══ DATA SHOWN

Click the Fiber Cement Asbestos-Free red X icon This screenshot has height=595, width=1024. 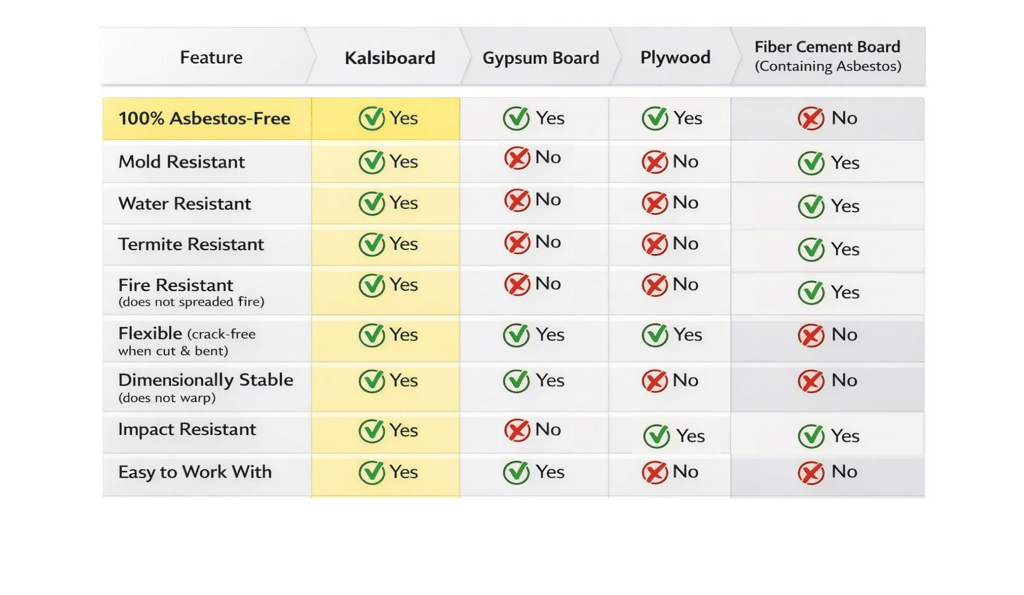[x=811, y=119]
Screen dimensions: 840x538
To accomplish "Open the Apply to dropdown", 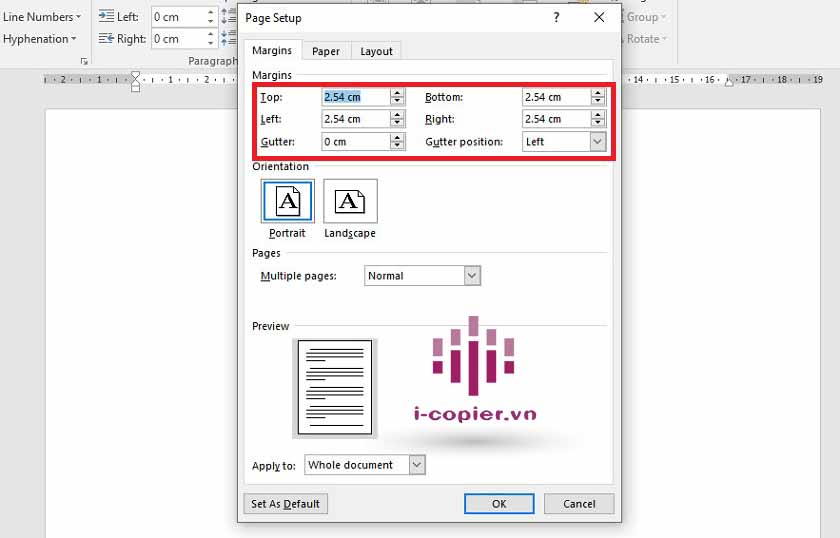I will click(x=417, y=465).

════
══ DATA SHOWN

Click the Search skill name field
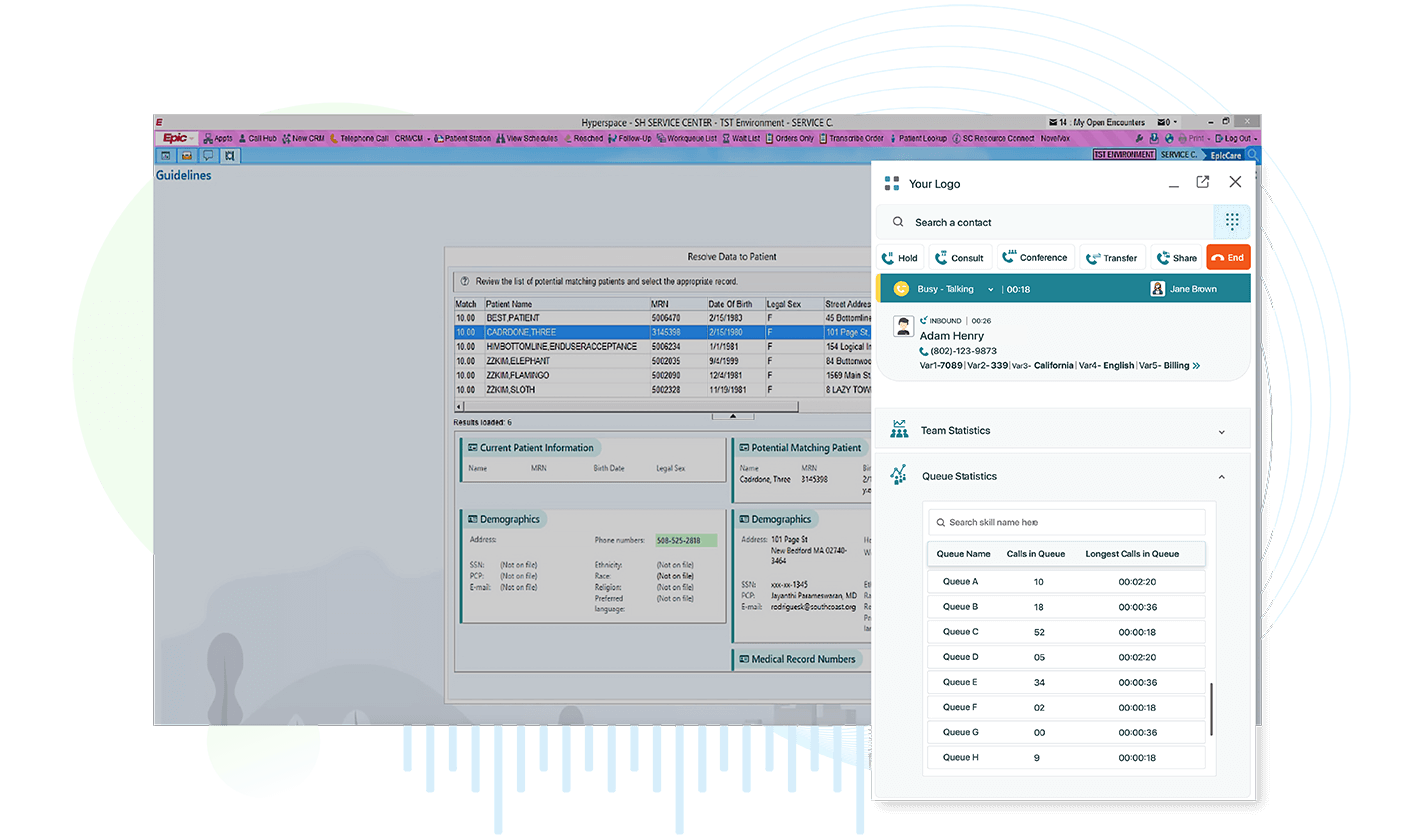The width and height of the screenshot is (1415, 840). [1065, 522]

════
══ DATA SHOWN

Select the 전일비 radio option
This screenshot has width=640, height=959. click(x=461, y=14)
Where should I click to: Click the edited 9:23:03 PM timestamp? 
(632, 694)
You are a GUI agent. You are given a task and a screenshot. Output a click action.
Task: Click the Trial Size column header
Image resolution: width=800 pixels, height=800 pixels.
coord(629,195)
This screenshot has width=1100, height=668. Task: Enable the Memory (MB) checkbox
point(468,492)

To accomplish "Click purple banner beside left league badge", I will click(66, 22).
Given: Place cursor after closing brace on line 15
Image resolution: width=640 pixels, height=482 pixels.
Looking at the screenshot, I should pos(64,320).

════

WORK TO COMPLETE. In the data above, which lines lie between the line with "Image resolution: width=800" and the line with "Given: Place cursor", inclusive? Print those lines exactly and nothing else.

RESULT FOR THIS EXERCISE.
Image resolution: width=800 pixels, height=800 pixels.
coord(629,195)
This screenshot has width=1100, height=668. Task: Enable the Memory (MB) checkbox
point(468,492)

To accomplish "Click purple banner beside left league badge", I will click(66, 22).
Given: Place cursor after closing brace on line 15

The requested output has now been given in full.